For Connelly, cancer treatment was springboard to help Nebraska families

· 5 min read

For Connelly, cancer treatment was springboard to help Nebraska families

Caden Connelly in South Africa in June 2023.
Carlee Koehler-Moates
Caden Connelly in South Africa in June 2023.

A cancer diagnosis changed Caden Connelly’s vision of what his college experience would look like, but he’s taking it as an opportunity to lend a hand to others in the same boat.

Connelly, a sophomore fisheries and wildlife major, was diagnosed with an incurable form of non-Hodgkins lymphoma. Going through his own treatment and seeing others go through it as well inspired Connelly to help people in similar situations.
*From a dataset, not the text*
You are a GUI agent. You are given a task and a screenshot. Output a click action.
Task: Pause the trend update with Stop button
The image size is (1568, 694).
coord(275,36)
“I saw firsthand the effect pediatric cancer can have on families,” Connelly, of Lincoln, said. “There are so many families that struggle with not only the physical care, but also the mental and emotional care that goes into having a kid with cancer.”

Connelly and the Engler Agribusiness Entrepreneurship Program will host a spaghetti feed fundraiser from 5:30 to 7:30 p.m. Nov. 2 at the Dinsdale Family Learning Commons. Connelly is raising money for Angels Among Us, an Omaha-based organization that helps families dealing with pediatric cancer.
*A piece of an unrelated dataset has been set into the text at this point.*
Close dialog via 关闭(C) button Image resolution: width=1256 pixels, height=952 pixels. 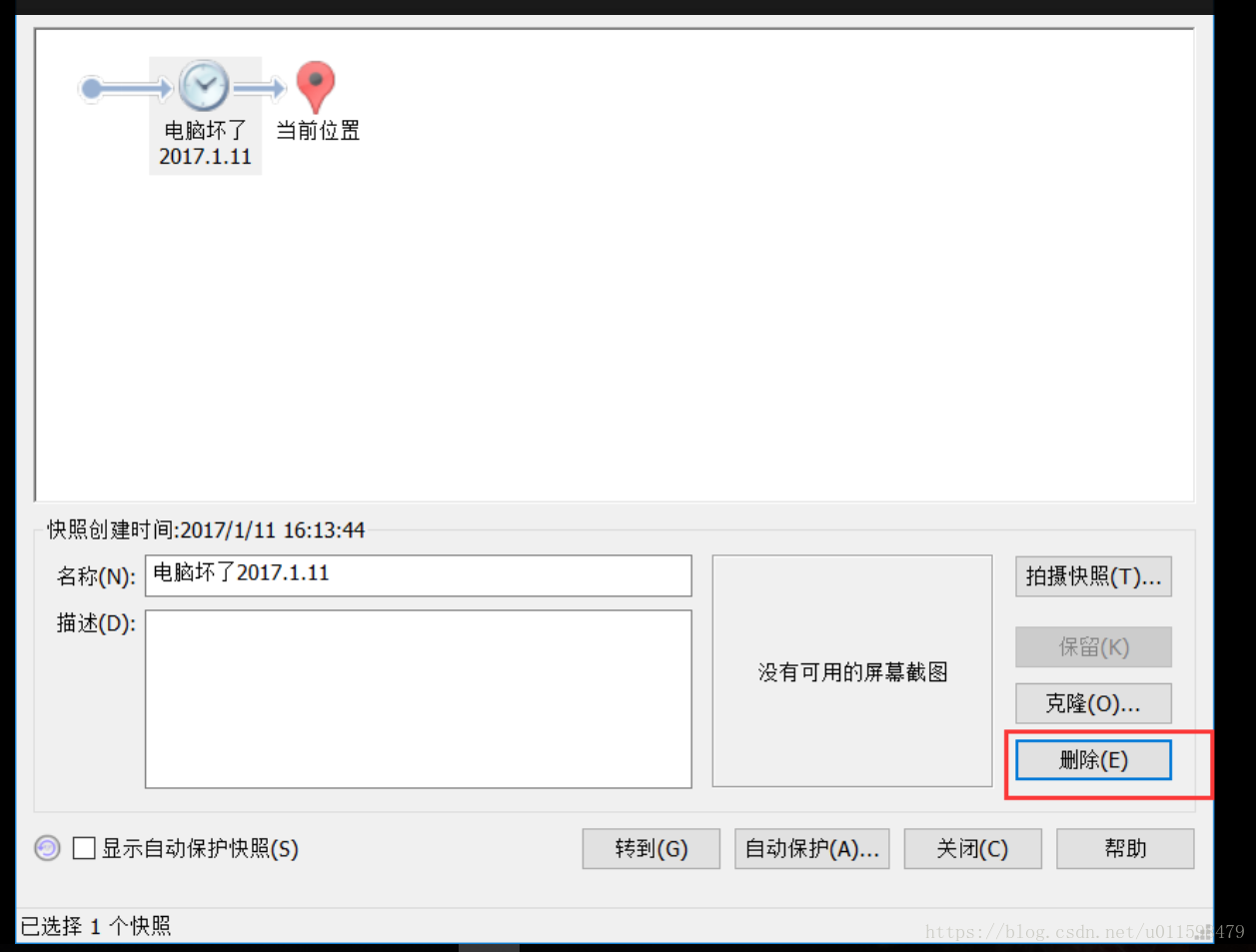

Connelly received his diagnosis in 2021, when he was a 17 and a senior in high school. A previously healthy person, he suddenly spent months looking for answers about why he was so sick.

“That came after months of tests, biopsies, countless questions,” Connelly said. “I had this time of about three months when we didn’t know what was wrong.”

Connelly had always been an active person, and he suddenly found himself unable to even go up the stairs, drive his car or go out with friends. After he began treatment, he did physical therapy and started rebuilding his strength.

“It was a really debilitating experience,” he said. “I played baseball, tennis, did theater throughout high school. And then all of a sudden, all my ability went away.”

Connelly is now preparing to participate in the Good Life Halfsy half marathon Nov. 5. He hadn’t been a runner before, but did research and talked to health professionals to figure out what he could do in his situation.

“It’s become something I’m really grateful I’m able to do, knowing that what I’m doing is something the person that going through all those events would be proud of to see that accomplishment and progress,” he said.

He’s also looking forward to sharing the moment with some of the family and friends who supported during the most challenging moments of treatment, some of whom will be able to come to the race.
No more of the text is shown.